Olivier Vit added a comment - 23/Sep/03 09:57 PM
Hi

We did a local integration of the patch provided by Oleg
http://issues.apache.org/bugzilla/showattachment.cgi?attach_id=8205 and is
successfully solved or issues:

we wanted to allow iso latin characters to be allowed in a form mixing text
inputs and file uploads. until applying the patch, we got only question marks in
place of each character specific to the iso latin charset, which is REALLY
unacceptable for european people.

Then please consider incorporating it really soon in any upcoming release !!


Christoffer Hammarström added a comment - 27/Feb/04 07:16 PM
Is there any progress being made on this?

Oleg Kalnichevski added a comment - 27/Feb/04 09:08 PM
It appears none of the present maintainers has got any bandwidth left for
[FileUpload]. I believe I have access permissions to check the patch in myself;
however, I am reluctant to do it without having an explicit OK from someone
overseeing the development of [FileUpload].

Oleg


Olivier Vit added a comment - 27/Feb/04 09:23 PM
Check-in would already make our life easier (avoids to patch the code ourselves,
as we needed to), then please go.
The next real question is when and how can a new release of this package be
delivered ?

Martin Cooper added a comment - 01/Mar/04 03:54 PM
Several comments on this:
  • That this issue has not yet been addressed is not a good reason to assume
    that nothing is happening with FileUpload.

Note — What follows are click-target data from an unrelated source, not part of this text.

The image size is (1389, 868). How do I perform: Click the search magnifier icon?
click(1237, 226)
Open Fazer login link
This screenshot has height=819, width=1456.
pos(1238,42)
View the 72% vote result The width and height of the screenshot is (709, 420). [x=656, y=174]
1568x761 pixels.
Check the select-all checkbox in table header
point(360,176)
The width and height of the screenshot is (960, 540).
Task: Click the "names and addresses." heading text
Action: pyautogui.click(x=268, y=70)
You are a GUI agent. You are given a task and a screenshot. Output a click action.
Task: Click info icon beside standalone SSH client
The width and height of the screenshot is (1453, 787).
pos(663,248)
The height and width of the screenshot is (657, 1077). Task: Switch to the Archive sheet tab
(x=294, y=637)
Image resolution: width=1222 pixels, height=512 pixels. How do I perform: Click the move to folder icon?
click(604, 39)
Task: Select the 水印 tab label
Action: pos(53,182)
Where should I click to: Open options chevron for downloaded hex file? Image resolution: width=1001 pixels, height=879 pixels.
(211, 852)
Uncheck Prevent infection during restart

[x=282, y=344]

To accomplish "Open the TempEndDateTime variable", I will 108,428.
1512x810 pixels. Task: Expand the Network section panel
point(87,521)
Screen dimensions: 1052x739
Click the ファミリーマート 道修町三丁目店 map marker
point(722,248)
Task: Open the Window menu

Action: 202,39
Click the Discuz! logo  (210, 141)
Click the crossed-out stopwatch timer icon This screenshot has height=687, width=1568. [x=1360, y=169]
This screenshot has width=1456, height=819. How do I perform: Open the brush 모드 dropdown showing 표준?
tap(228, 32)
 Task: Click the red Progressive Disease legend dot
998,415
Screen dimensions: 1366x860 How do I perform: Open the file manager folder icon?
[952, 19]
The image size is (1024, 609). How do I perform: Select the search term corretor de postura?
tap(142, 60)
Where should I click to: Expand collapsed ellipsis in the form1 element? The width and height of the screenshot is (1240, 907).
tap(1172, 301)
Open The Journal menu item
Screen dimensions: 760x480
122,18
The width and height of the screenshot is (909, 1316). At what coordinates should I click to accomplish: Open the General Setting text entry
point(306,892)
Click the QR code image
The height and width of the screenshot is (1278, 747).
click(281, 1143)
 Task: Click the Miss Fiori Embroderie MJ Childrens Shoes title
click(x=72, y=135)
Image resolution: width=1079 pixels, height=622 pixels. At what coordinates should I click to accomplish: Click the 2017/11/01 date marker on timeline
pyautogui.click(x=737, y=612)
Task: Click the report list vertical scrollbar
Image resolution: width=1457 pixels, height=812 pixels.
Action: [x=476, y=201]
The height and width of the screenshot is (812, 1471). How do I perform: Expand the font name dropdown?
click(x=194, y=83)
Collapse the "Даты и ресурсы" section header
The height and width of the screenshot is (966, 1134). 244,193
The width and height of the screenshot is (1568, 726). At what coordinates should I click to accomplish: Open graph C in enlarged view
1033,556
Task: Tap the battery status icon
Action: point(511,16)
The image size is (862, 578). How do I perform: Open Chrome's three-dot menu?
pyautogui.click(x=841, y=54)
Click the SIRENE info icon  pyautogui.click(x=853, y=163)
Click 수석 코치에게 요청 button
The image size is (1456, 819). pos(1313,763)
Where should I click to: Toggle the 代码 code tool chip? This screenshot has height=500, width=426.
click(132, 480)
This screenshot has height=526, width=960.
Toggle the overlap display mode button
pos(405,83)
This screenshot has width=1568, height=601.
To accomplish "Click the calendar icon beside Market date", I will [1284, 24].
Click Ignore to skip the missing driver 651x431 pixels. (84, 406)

I have multiple fixes pending
    verification, as well as some refactoring in progress.
  • In my opinion, there are several other FileUpload issues of higher priority
    that this one. Hence this issue is not receiving top priority attention.
  • I am not willing to commit a patch for this issue without an accompanying
    unit test. The issue, as I understand it, does not arise with current browsers,
    so without a unit test, I would be "driving blind".
  • The fact that you are at "take 3" on a patch for this emphasises the need for
    unit tests, and suggests that the solution is not yet fully worked out.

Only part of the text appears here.